What to Learn From Recent Cross-Chain Bridge Attacks

In 2022 alone, three major attacks have already occurred on cross-chain bridges. 

To better understand these incidents, we need to know what a bridge is and how it works. In short, a bridge moves assets from one blockchain to another. A cross-chain transaction can work as follows:

1. A user "deposits" tokens into a "bridge contract" on one chain and generates a proof specifying the required cross-chain information (e.g., the number of tokens to be withdrawn and the recipient address).
2. The bridge verifies the proof and, on the target chain, the user can “withdraw” the tokens from the bridge contract.

In the three recent incidents, attackers injected spoofed data, bypassed the verification, and withdrew the corresponding tokens on the target chain to a specified address.

Common attack vector on Bridges

Qubit Bridge Exploit

The attacker bypassed the verification process by evading the bridge contract, essentially providing proof of non-existent tokens to the bridge. This allowed the attacker direct access to the bridge's funds without inputting any real cryptocurrency.

The root cause of this stems from the fact that deposits of ETH and ERC-20 share the same proof of event. This allows the attacker to call the function to deposit ERC20 with malicious data that can generate proof to withdraw ETH on the other chain.  In this case, it triggered the vulnerability in the contract that the “safeTransferFrom” function does not revert when the token address is an EOA (i.e., address(0)). Therefore, the attacker gets the proof without sending any tokens to the contract.

Detailed analysis can be found here.

Meter.io Bridge Exploit

This exploit is quite similar to the Qubit Bridge Exploit. The attacker evaded the bridge and generated proof that allowed them to withdraw tokens on another chain.

The Bridge contract also provides two methods: deposit() to deposit ERC20 and depositETH() to deposit ETH, and emitting the same event.
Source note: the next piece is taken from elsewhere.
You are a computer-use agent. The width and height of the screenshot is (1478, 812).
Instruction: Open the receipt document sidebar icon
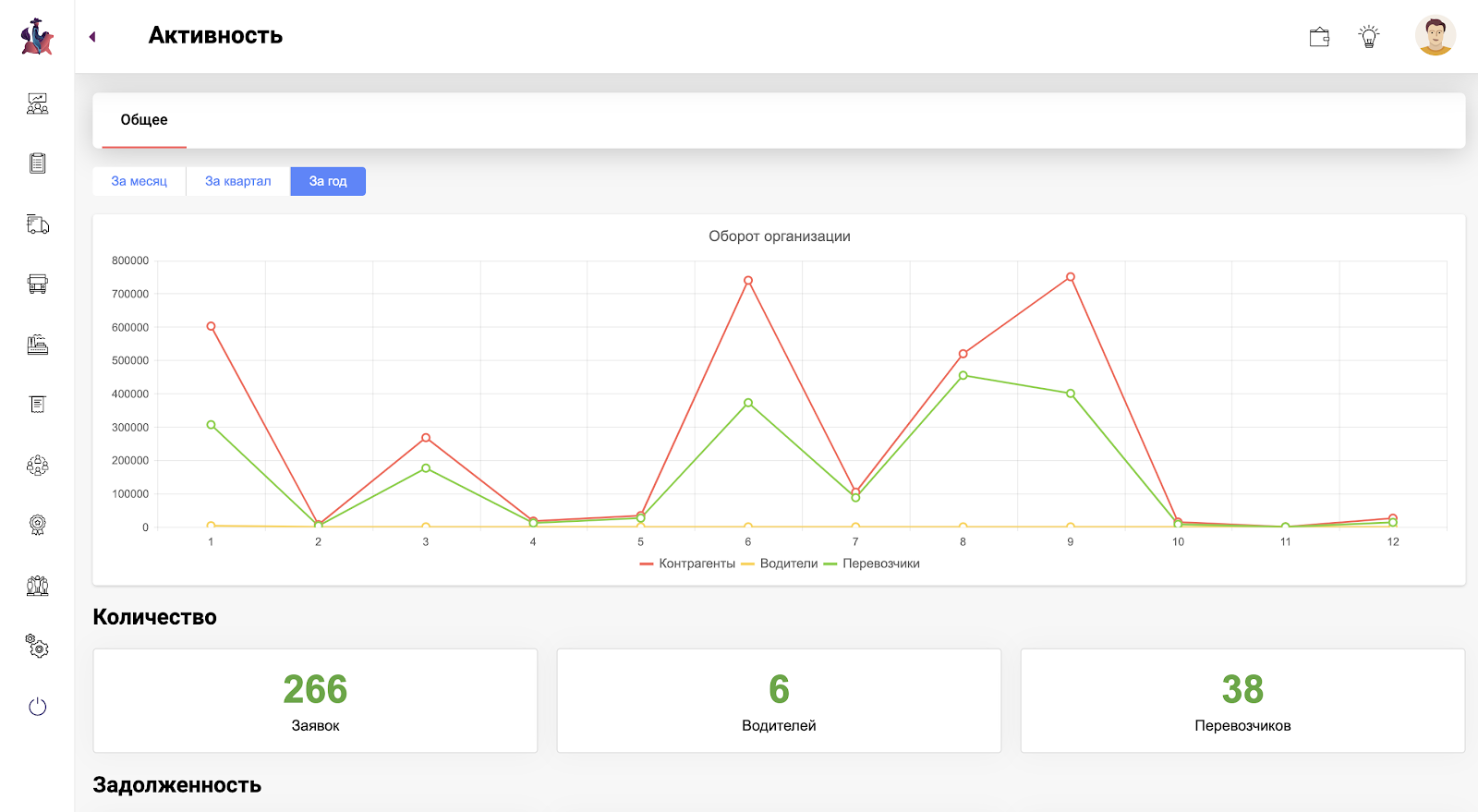37,405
Because deposit() does not burn or lock WETH/WBNB, the hacker created fake deposit events by implementing deposit() to deposit WETH/WBNB without any legitimate deposits.

Detailed analysis can be found here.

Wormhole Bridge Exploit

On Solana, the attacker bypassed the “verify signature” process by injecting a malicious “sysvar account” to the instruction and forged a message to mint Wormhole-wrapped Ether.

The root cause is that in the “verify signature” process, the contract used an outdated function that does not verify the correctness of “sysvar account”. In this case, the attacker had the opportunity to inject the malicious “sysvar account” and bypass the verification.

Detailed analysis can be found here.

In conclusion, the above three attacks all resulted from a defect in the verification process. For the Qubit and Meter.io bridges, their code failed to handle edge cases. Namely, the function to deposit ERC20 can be used to generate proof that allows the withdrawal of ETH at the target chain. For the Wormhole bridge, the contract failed to verify the “sysvar account” input injected by the caller. 

Some key lessons learned from these attacks:

1. Separate the operation for depositing ETH with ERC20 by handling these cases differently.
2. Always remember to verify the user-injected inputs.
3. Keep an eye on recent exploits and check if the vulnerability exists in other projects.
4. Core contracts from each bridge need to be audited.

Recommendations if a bridge exploit occurs:

1. Stop relaying messages to pause any further token transfers across the network. For bridge contracts, pause the function to deposit and withdraw tokens. 
2. Immediately inform communities, exchanges, and platform partners to monitor the flow of funds.
3. Set up one communication channel and invite respected security experts to have effective discussions and information sharing.
4. Identify, verify, and fix the vulnerability. Test to ensure the existing vulnerability is resolved and that no new vulnerability is introduced. Upgrade bridge contracts.
5. Assess the damage and communicate transparently with your community about the amount exploited, assets that are recoverable/recovered, and any compensation programs to be set up.